Fuelled…

Original post , March 03,2020

UPDATE: MARCH 17,2021

Racism-fueled violence against Asian Americans continues to spike, with women more than twice as likely to be targeted than men, according to a report from the reporting center Stop AAPI Hate published February 2021. 

Why it matters: Anti-Asian racism escalated after the pandemic began, with people blaming Asian Americans for COVID-19, which was first detected in China. 

  • It follows a long history of anti-Asian sentiment in the U.S., made worse and fuelled last year by former President Trump’s “Chinese virus” rhetoric.

Jeff Wall Mimic 1982

Most of artist Jeff Wall’s street pictures are based on everyday situations that he has witnessed at first hand. He is particularly interested in what he calls ‘micro-gestures’: gestures that seem automatic or compulsive, and which are at the same time emblematic of tensions within society. 

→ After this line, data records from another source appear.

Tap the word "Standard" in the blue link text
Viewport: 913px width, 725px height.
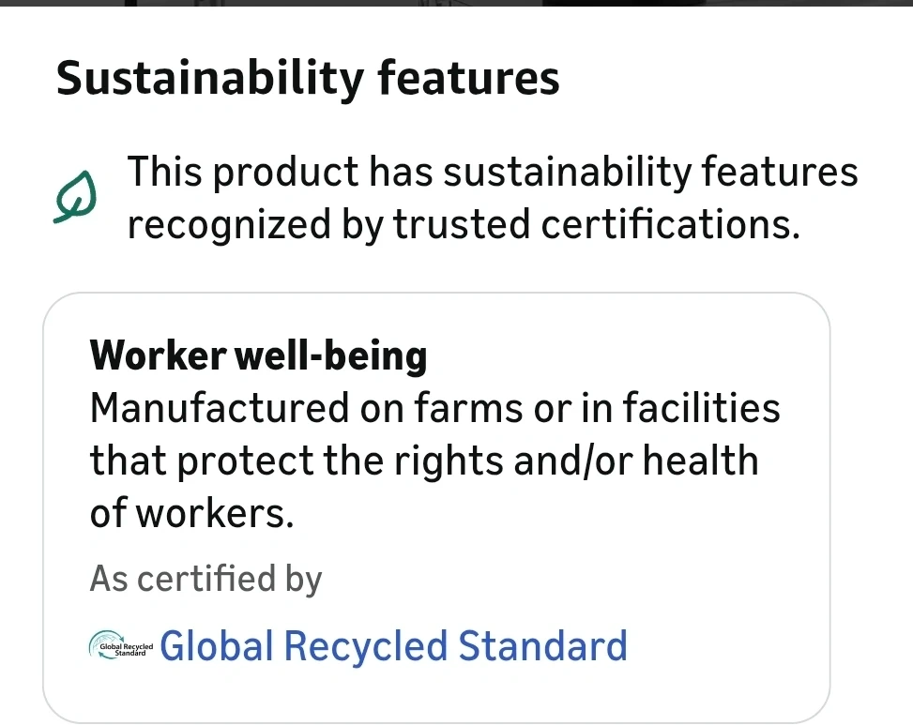[542, 647]
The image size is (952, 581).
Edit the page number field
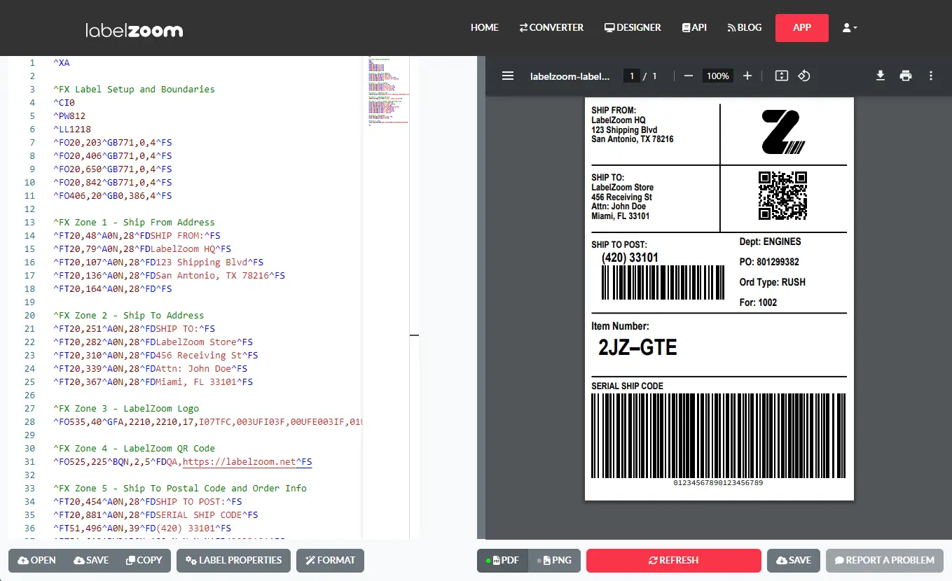point(631,76)
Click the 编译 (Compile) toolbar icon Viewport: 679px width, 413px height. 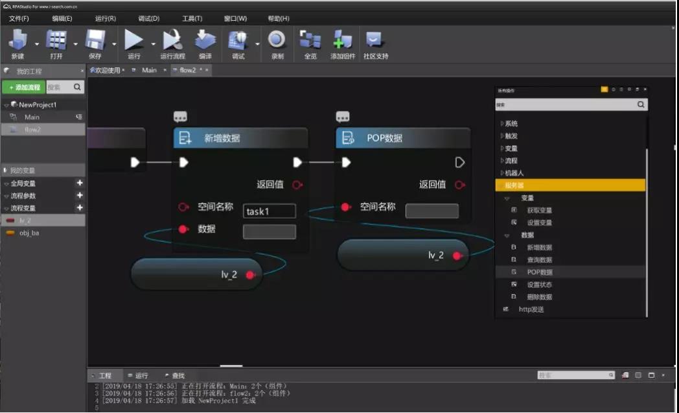[x=205, y=40]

In the work Mimic (1982), the man walking with the woman makes an ambiguous but apparently obscene and racist gesture, holding his upraised middle finger close to the corner of his eye, “slanting” his eye in mockery of the Asian man’s eyes.

Jeff Wall Mimic detail

In 2020 President Donald Trump was photographed reading from notes at a daily coronavirus task force press conference where the word “corona” was crossed out and replaced in his handwriting with “Chinese” to describe COVID-19.

The image appeared as Trump ramped up his description of the coronavirus as a “Chinese virus” as he was questioned about whether he considers the label to be racist.

Donald Trump has referred to the coronavirus as “the Chinese virus”, escalating racially motivated harassment of Asian Americans and deepening the US-China diplomatic spat over the outbreak.

The World Health Organization has advised against terms that link the virus to China or the city of Wuhan, where it was first detected, in order to avoid discrimination or stigmatisation.